RAP: relative average perturbation; DDP: difference of differences of periods; NHR: noise-to-harmonics ratio; DDA: direct difference of amplitudes; HNR: harmonics-to-noise ratio; PPE: pitch period entropy; RPDE: recurrence period density entropy; DFA: detrended fluctuation analysis; UPDRS: Unified Parkinson’s Disease Rating Scale.

As shown in Figure 9, the jitter, shimmer, and NHR measures (not shown) exhibit sharp peaks near zero with long right tails, reflecting strong positive skewness and high kurtosis (leptokurtic distributions with heavy tails and concentration around the mode). In contrast, HNR and RPDE display more symmetric, bell-shaped curves with moderate tail behaviour, suggesting near-zero skewness and mesokurtic tendencies. PPE shows a mild right skew, while DFA is distinguished by a multimodal distribution rather than a simple skew, indicating complex variability across samples.

Figure 9.

Skewness and kurtosis in the dataset (four of 16 features shown for brevity).

The skewness values indicate the asymmetry in the distribution of each dysphonia-related acoustic feature. The positive skewness in jitter and shimmer is indicative of decreased vocal intensity and irregularities in voice frequency and amplitude, which arises from impaired motor control of the vocal apparatus. The rigidity and involuntary dyskinetic movements in the respiratory and laryngeal muscles lead to asymmetrical and extreme voice signal deviations. Such motor impairments disrupt the fine neuromuscular regulation required for smooth, consistent phonation, resulting in asymmetrical and extreme vocal signal deviations captured statistically.⁹² High kurtosis values observed in features such as jitter: PQ5 and jitter: RAP indicate the presence of infrequent but extreme deviations from the mean, reflecting intermittent bursts of irregularity or instability in voice production. These values suggest that the voice signal contains sudden, sharp variations likely arising from transient motor dysfunction events such as tremors or spasmodic bursts affecting vocal fold vibrations and respiratory support.

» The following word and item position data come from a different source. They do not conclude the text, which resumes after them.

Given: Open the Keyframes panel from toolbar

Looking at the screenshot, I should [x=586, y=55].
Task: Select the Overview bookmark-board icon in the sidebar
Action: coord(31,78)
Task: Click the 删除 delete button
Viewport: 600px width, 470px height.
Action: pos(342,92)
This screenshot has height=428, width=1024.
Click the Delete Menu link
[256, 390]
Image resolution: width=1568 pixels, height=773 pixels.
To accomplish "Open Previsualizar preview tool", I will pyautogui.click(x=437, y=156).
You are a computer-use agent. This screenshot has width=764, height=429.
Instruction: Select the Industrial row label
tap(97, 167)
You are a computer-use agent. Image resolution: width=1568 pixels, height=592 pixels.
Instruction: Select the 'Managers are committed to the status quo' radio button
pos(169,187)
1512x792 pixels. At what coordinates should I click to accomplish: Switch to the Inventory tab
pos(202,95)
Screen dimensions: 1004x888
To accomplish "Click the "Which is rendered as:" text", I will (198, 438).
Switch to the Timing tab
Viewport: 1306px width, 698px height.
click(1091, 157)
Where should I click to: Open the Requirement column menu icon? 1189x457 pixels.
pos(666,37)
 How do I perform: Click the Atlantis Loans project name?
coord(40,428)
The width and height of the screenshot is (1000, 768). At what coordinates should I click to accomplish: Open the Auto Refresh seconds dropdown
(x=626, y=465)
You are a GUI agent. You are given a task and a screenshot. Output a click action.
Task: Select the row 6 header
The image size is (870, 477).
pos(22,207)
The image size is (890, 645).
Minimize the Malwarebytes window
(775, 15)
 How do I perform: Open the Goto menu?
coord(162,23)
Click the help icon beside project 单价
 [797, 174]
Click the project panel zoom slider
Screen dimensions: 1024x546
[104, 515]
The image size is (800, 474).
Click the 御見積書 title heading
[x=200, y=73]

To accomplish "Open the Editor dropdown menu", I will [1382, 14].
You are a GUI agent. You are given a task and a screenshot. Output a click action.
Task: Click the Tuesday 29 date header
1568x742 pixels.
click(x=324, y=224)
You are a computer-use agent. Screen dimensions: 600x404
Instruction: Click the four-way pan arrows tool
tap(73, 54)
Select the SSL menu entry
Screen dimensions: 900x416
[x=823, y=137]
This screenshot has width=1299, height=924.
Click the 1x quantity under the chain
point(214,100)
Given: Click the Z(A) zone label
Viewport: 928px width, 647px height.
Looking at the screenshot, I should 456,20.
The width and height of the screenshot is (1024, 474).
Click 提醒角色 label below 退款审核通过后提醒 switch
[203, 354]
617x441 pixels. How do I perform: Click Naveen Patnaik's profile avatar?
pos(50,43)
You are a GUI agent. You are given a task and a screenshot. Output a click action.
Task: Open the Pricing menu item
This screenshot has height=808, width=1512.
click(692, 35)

When considered alongside the LOWESS regression trends these higher-order distributional characteristics provide complementary evidence: the presence of skewness and heavy tails indicates that while most patients cluster around mild deviations in voice features, a non-negligible subset shows disproportionately large abnormalities, reflecting heterogeneity in disease manifestation. The smoothed trajectories further demonstrate that these extreme deviations are not random outliers but instead follow systematic patterns that increase or decrease in line with UPDRS severity. This plots together shows the distributional asymmetry and nonlinear regression trends, which strengthens the evidence that dysphonia features capture meaningful gradations of motor impairment, even at early stages of PD.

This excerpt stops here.